* [Given task]:
Please pull out every line of the records below that contains the string "icon".

* [Data records]:

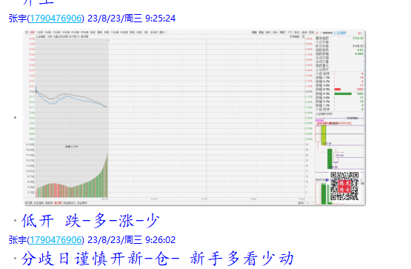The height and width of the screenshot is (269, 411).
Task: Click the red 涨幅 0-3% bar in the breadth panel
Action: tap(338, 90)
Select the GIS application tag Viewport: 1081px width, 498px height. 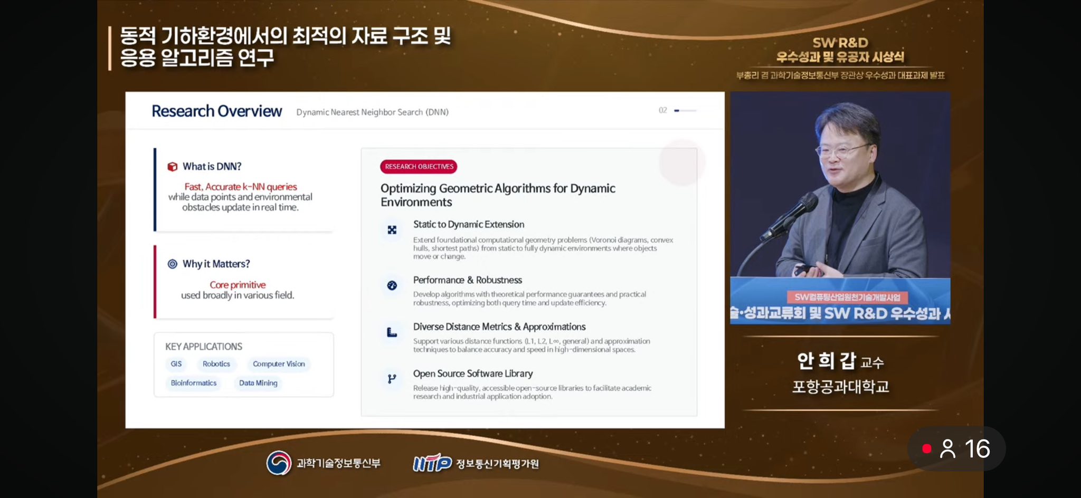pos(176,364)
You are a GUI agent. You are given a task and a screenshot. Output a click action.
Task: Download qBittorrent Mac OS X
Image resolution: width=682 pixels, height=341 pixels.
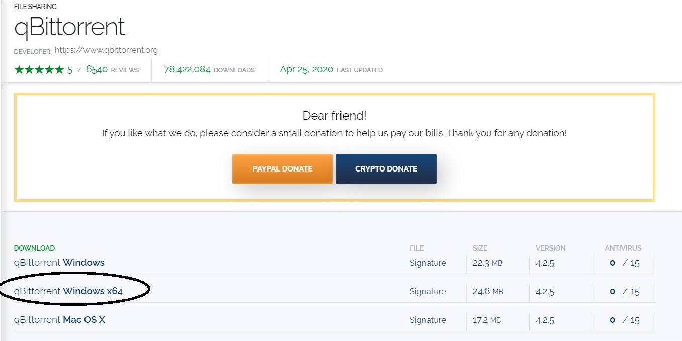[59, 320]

--

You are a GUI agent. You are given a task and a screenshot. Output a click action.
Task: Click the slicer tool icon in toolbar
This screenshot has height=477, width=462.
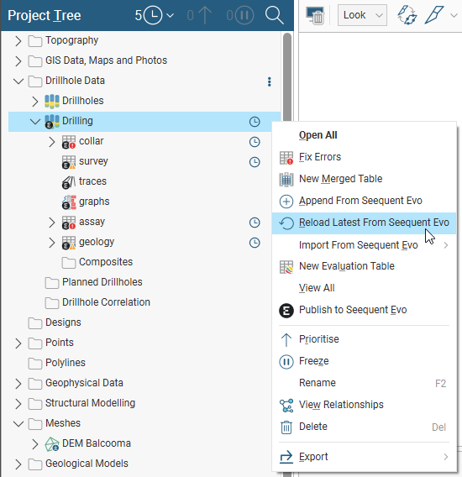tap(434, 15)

* * *

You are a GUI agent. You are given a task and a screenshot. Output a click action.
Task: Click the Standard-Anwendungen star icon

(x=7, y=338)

* [Output of the task]:
Task: Click the slicer tool icon in toolbar
Task: Click the Standard-Anwendungen star icon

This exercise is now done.